Look, after all these years, I remember. I’ve written about these same sexual, demeaning comments in past essays.
She’s. Really. Easy. ( definition, ‘she’s really stupid.’ )
What does that mean; a 12 year old girl with breasts will give away her body, her soul, her virginity?
I started to wear a Calvin Klein jean jacket to school to cover up. Even on 80 above summer days, I utilized the blue material as protection to stop the teasing, the staring.
Boys will be boys. This is how they behave, so I was the one who had to change.
When I looked in the mirror, I didn’t see who I should’ve been, who I desired to be. The poet. The writer. The brain.
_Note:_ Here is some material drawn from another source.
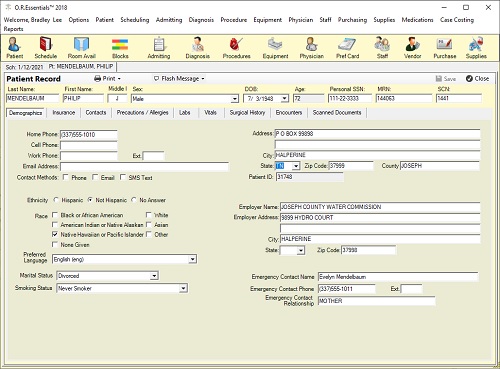
Task: Click the Supplies toolbar icon
Action: pyautogui.click(x=476, y=47)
I saw an imposter, a phony, a plastic girl who was adapting, or trying to adapt to the hostile environment she was in.
I. remember.
Now, you may be saying to yourself, “Come on, man, this is middle school. So what. Who cares what happened back then. Kids are resilient.”
The thing is, it’s still happening. MORE. And often. And every single day. Read the newspapers. Listen to the news. It’s happening with our own Presidential Nominee.
“Grab them by the P*ssy.”
Oh, well, boys will be boys, right? We will adapt, right? This is locker talk, right?
Wrong. Wrong. Wrong.
At my 20 year reunion, I saw B.B. standing with a group of guys near the mini bar. My hands started to sweat, my heart beat faster. I could even smell West Junior’s waxed floors, the old text books.
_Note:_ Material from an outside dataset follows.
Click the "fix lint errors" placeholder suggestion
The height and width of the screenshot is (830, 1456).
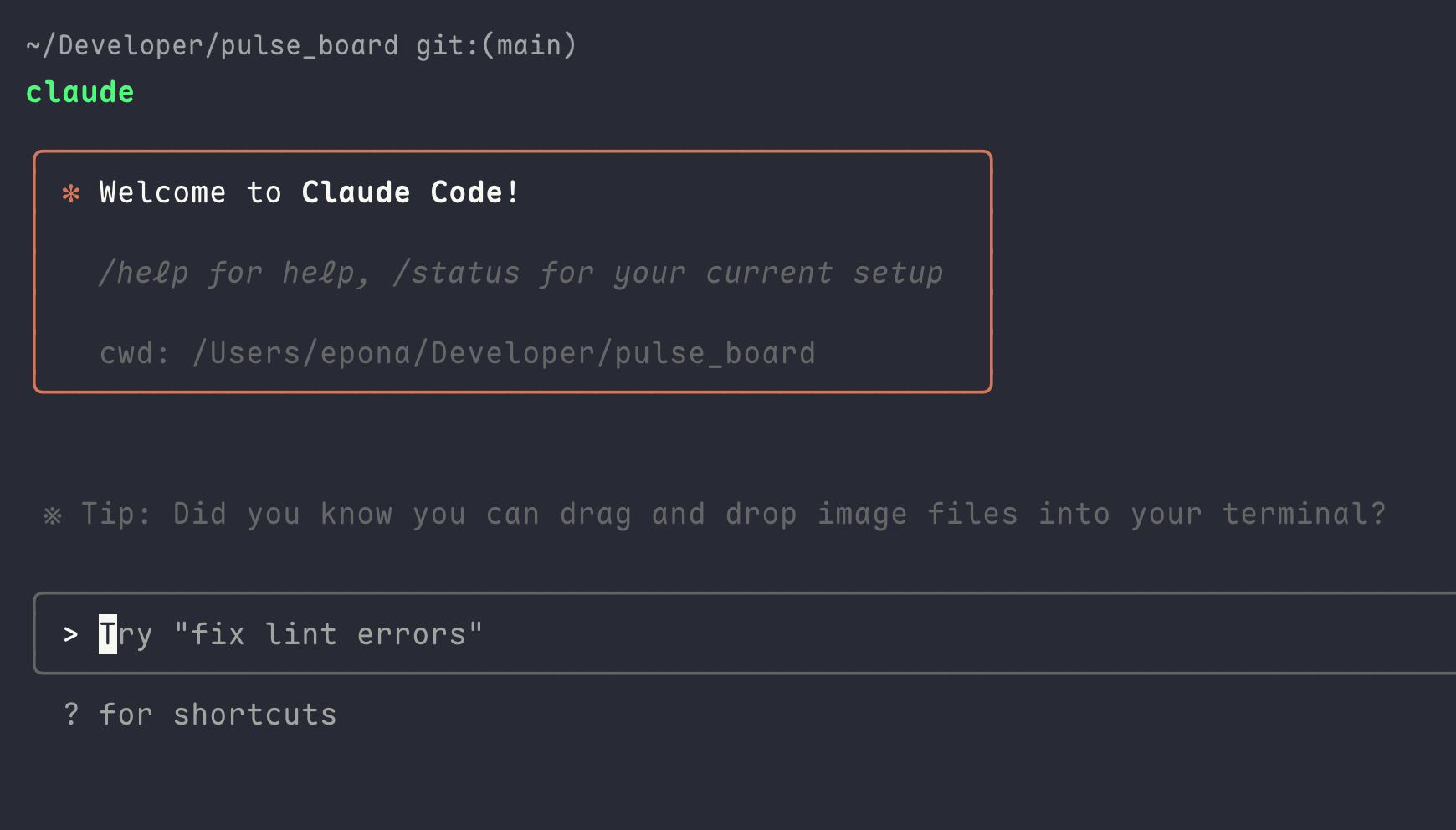click(x=328, y=634)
As I walked past them, I semi smiled. I had nothing to say to any of them. Not now. Not ever.
“Hey, Sisto,” B.B. yelled after me. “I see you still have big boobs.”
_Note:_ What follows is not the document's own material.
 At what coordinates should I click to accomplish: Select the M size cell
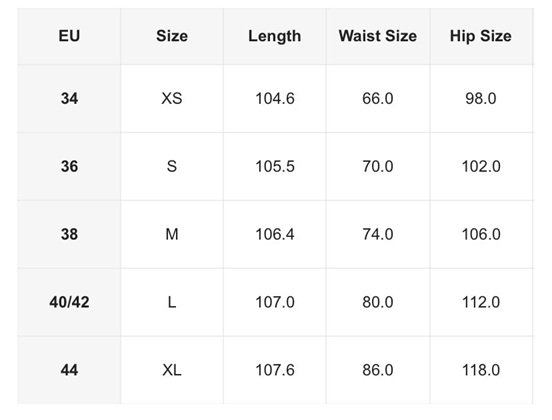[x=172, y=234]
I kept walking, my heels clicking on the tiled floor with purpose and deliberation. I then turned around as I never did in middle school and said,
“And I see you’re still an asshole.”
—Dear, Reader, this is a true story about finally using & finding my VOICE. And now I can’t stop. I will never stop. Have you experienced a B.B. in your life? If so, have you confronted him/her?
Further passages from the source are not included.